= Karim Bourti =

French terrorist

Karim Bourti is a citizen of Algeria, and former citizen of France, who was convicted of an association with terrorism.
A French court convicted Karim Bourti of association with terrorism in 1998.
Karim Bourti is notable for facing long-standing allegations of ties to terrorism.

Time magazine called Karim Bourti: "...a self-described Paris-based recruiter for international jihad."
Time says he is the "main Paris operative for the Salafist Group for Preaching and Combat.

French journalist Mohamed Sifaoui used his renewal of a childhood acquaintanceship with Bourti as his path to a three month undercover investigation into militant jihadism in France, entitled, "Mes Freres Assassins".
According to Sifaoui, Karim Bourti, and confederates, had planned to attack the 1998 World Football Cup.

Karim Bourti was interrogated about his ties to Richard C. Reid, "the shoe-bomber".

MSNBC reports that Karim Bourti said:

- more "I never buy Coca-Cola because 10, 20 per cent goes to the army of pigs and apes and monkeys. Who are the armies of pigs and apes? The Jews. Allah has turned them into pigs and apes who love tyrants. They kill our brothers, but we will kill them, God willing. Very soon we will kill them."
- "To go on jihad is a favour bestowed by Allah, not just anyone can go.
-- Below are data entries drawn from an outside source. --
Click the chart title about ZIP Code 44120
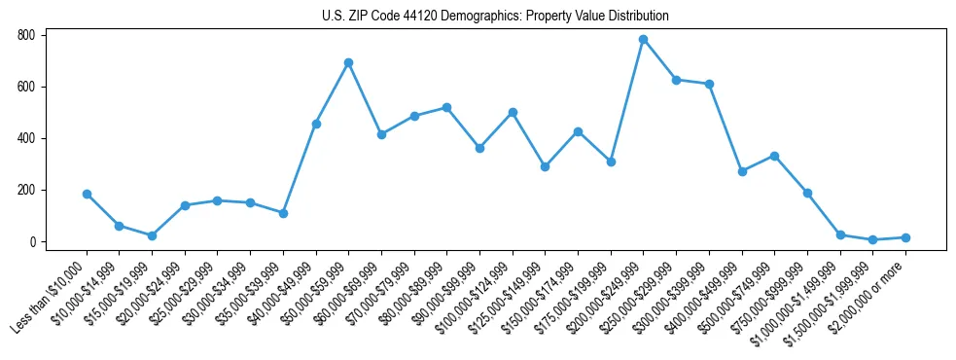coord(495,17)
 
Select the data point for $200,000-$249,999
coord(643,40)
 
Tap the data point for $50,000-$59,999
coord(348,62)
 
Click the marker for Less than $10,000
coord(87,194)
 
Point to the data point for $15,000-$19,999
coord(152,235)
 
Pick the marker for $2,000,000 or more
coord(905,237)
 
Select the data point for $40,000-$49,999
coord(316,124)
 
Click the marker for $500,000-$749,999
coord(774,156)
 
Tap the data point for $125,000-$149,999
coord(545,166)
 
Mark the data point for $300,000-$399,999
coord(709,84)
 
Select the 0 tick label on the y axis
coord(32,241)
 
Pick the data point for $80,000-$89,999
coord(446,107)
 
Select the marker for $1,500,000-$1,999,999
coord(872,239)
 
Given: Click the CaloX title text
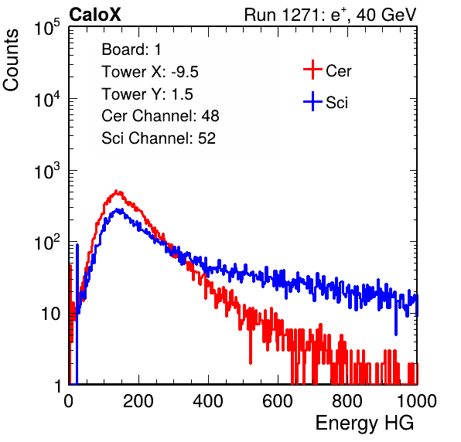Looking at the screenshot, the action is (x=94, y=14).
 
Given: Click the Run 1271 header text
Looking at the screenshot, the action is (x=330, y=15).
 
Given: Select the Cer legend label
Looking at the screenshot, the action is (x=338, y=71).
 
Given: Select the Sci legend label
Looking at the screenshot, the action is (x=336, y=103).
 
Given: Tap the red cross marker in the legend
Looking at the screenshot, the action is (x=312, y=70).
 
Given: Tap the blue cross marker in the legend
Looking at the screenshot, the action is (x=312, y=101).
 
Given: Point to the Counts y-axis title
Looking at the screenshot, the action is (x=11, y=60).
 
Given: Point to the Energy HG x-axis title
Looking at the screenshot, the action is (x=364, y=423).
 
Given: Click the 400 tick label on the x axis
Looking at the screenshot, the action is (x=208, y=401).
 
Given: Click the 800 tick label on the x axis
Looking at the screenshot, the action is (x=347, y=401).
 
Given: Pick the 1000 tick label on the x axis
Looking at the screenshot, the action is (x=417, y=401).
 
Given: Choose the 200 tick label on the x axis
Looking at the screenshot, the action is (x=138, y=401).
He chooses the martyrs amongst you, so it's a real honour."

Karim Bourti was charged with assault after beating a moderate Muslim cleric in an attempt to extort funds from him.

Pakistan's Daily Times reports that Karim Bourti was so influenced by his religious training in Pakistan that he wore Pakistani clothes upon his return to Europe.

The United States State Department reported that Karim Bourti had been stripped of French citizenship in 2006.

==Proteges==

Karim Bourti has claimed he recruited former Guantanamo captive Brahim Yadel and Hervé Djamel Loiseau, who was found frozen to death in the Afghan battleground of Tora Bora.